Few jazz enthusiasts would see anything "dramatic" in the first recorded jazz tunes, except perhaps that they were performed by an all-white New Orleans ensemble instead of by superior black and Creole musicians who (for the most part) were the true pioneers. Myers' comments typify the unusual nature of his book. Most histories of jazz focus on what might called its internal history: the biographies of notable jazz musicians, composers, and arrangers; the various stylistic developments of particular musicians (such as the early and later styles of John Coltrane, Miles Davis, or Bud Shank); and the nature of jazz music itself. Myers focuses on the external history of jazz—on those "nonjazz events" that significantly influenced the genre's development. Among these influences were the invention of long-playing records (which permitted long solos to be recorded), the postwar G.I. Bill (which enabled many jazz musicians and composers to study classical music), unions (especially the two-year ban on recording, beginning in 1942, by the American Federation of Musicians, which led to the emergence of many small record companies), DJs, promoters, and much more.

Myers concentrates on developments in jazz from 1945 to 1972. It was during these postwar years that "influential nonjazz events became more abundant and potent," he writes.

[D]uring the twenty-seven years that followed World War II, jazz was reshaped frequently by external events. After the war, the vise-like grip of the three major record companies [Columbia, RCA Victor, and Decca] on the industry weakened in the wake of labor actions, increased competition from new labels, changes in the radio industry, and the promotion of concerts. As a larger field of record labels emerged and competed, jazz musicians gained greater creative independence. From 1945 to 1972, the ten major jazz styles that emerged certain reflected their times. But instead of conforming to proven blues and dance models, jazz began to be filtered through the views of individual artists rather than solely through the commercial interests of a few large record companies. For the first time, jazz play an assertive role, reflecting and shaping America's values and culture rather than merely mirroring them. As all the arts began to reflect the personal vision and freedom of the artist, jazz's natural reliance on self-expression allow the music to pivot neatly from syncopated dance music to individualistic statements.

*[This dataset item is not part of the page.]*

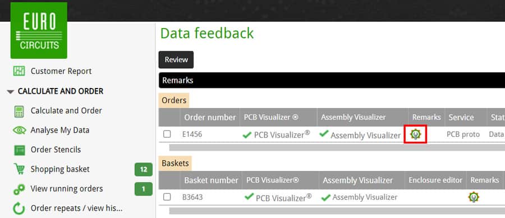Tick the checkbox for basket B3643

A refreshing aspect of Why Jazz Happened is its richly nuanced treatment of the relationship between commerce and creative individuality. Although the story here is far from linear and uniform, Myers makes it clear that market processes, such as the competition among record companies and the persistent efforts of jazz artists to adapt to changing musical tastes, frequently had a beneficial influence on jazz. The old chestnut—as told, for example, by the Marxist Sidney Finkelstein in Jazz: A People's Music (1948)—that jazz musicians have typically been "exploited" by capitalists and entrepreneurs does not hold up to historical scrutiny. More than a few of those supposed exploiters were jazz enthusiasts who took considerable risks to underwrite and promote their favorite musicians.

I have been a jazz buff since the early 1960s, and I counted Duke Ellington, Count Basie, Stan Getz, Gerry Mulligan, Art Pepper, Bud Shank, Paul Desmond, Cannonball Adderley, Dizzy Gillespie, and Charlie Byrd among my childhood heroes. As I later became interested in political theory, the relationship between the cultural individualism of jazz and the political individualism of libertarianism seemed so natural to me that, with all the innocence of youth, I frequently expressed surprise upon discovering that few of my libertarian friends shared my interest in this form of music.

The improvisations that characterize jazz have produced the most individualistic form of art in American history. Solo jazz musicians are at once composers, arrangers, and performers; and the variety found in their solos reflects the individuality of the musicians themselves.

"No two persons ever hear jazz the same way," the celebrated bandleader Woody Herman wrote in 1964. "It is a highly personal music. It is complicated. All of us, musicians and laymen alike, enjoy or dislike a performance because of an infinite number of intangibles—our personal background, listening experience, knowledge of vocal and instrumental skills, even our age. Part of the charm of American jazz lies in its variety."